Die aktuelle Rechtslage wird durch die unmittelbar gültige DurchführungsVO zur MwSystRL 2006/112/EG vom 23. März 2011 vorgegeben.

Die Kompetenz zum Erlass einer DurchführungsVO liegt gem. Art. 397 MwStSystRL (allein) beim Rat; dies ist gem. Art. 202, 3. Spiegelstrich, S. 3 EG ausnahmsweise zulässig.
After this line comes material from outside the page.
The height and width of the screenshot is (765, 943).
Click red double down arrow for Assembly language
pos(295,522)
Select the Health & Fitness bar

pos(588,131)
Unter der Rn. 4 des Amtsblattes der Europäischen Union, L 77 vom 23. März 2011 wird wie folgt vorgegeben:
Da sie in allen Mitgliedstaaten verbindlich ist und unmittelbar gilt, wird die Einheitlichkeit der Anwendung am besten durch eine Verordnung gewährleistet.“
und auf Seite L 77/14:
“Diese Verordnung ist in allen ihren Teilen verbindlich und gilt unmittelbar in jedem Mitgliedstaat.“ Quelle    

Mit dem Amtsblatt Nr. C 188  vom 28/06/2012 wurde erneut auf die Rechtslage hingewiesen und unter S. 0002 – 0003 vorgegeben:
"Die EU-Organe haben nach Artikel 113 des Vertrags für die Harmonisierung der Rechtsvorschriften über die Umsatzsteuern wie z. B. die Mehrwertsteuer (MwSt) zu sorgen, um das reibungslose Funktionieren des Binnenmarktes zu gewährleisten."  Quelle
Zusammenfassung der EU-Gesetzgebung
Das gemeinsame Mehrwertsteuersystem (die „Mehrwertsteuerrichtlinie“)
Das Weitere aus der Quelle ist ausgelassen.